The BYU Cougars track and field is the track and field program representing Brigham Young University (BYU) in Provo, Utah. The program fields men's and women's teams for both indoor and outdoor events. Its teams have collectively won 108 conference championships and 1 national championship (1970 Men's Outdoor). BYU competes in the Big 12 Conference.

==History==
The BYU Cougars track and field program traces its roots to the late 19th century at Brigham Young Academy, the precursor to BYU. The academy held intramural games between high school classes, and each year a BYA Field Day spotlighted track and field events. Competitions with other schools and independent athletic clubs for track and field began in 1899.

In 1949, Clarence Robison, who competed for BYU and was a 1948 Olympian, became the head coach and led the program for 39 years. He guided the men's team to a share of the 1970 NCAA University Division Outdoor Track and Field Championships — the program's only men's NCAA team title in the sport.
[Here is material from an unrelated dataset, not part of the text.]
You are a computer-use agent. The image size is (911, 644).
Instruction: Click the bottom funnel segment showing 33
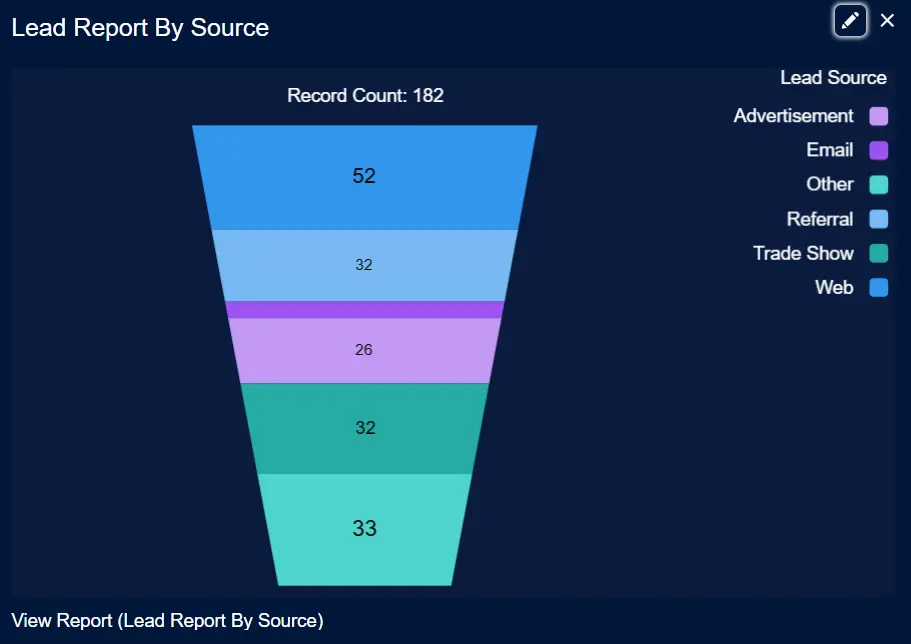click(364, 529)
In 2004, BYU's outdoor track facility was named the Clarence F. Robison Track in his honor.

Since 2000, the men's teams have been led by Ed Eyestone, who was himself a four-time NCAA individual champion (including the rare "Triple Crown" of Cross Country, 5K, and 10K titles in 1984-85) for BYU and a two-time U.S. Olympian. Since 2021, the women's teams have been led by Diljeet Taylor, a former three-time All-American in indoor and outdoor track and field.

In July 2023, BYU joined the Big 12 Conference.

==Athletes==
As of August 2025, BYU has a total of 171 men and 106 women who have achieved individual first-team All-American status, including men's 11-time awardee Frankie Fredericks and women's 10-time awardees Amy Christiansen Palmer and Tiffany Lott-Hogan. Also, 40 men and 30 women have won individual and/or relay national championships, including men's three-time champions Ed Eyestone, Frank Fredericks, and Ralph Mann; and women's three-time champion Courtney Wayment.

Several athletes have gone on to compete professionally, and 55 men and 16 women have competed in the Olympic Games, including gold medalists Lasse Viren, Pekka Vasala, and Alma Richards.

==Results==
The Cougars have collectively won 108 conference championships and 1 national championship (1970 Men's Outdoor).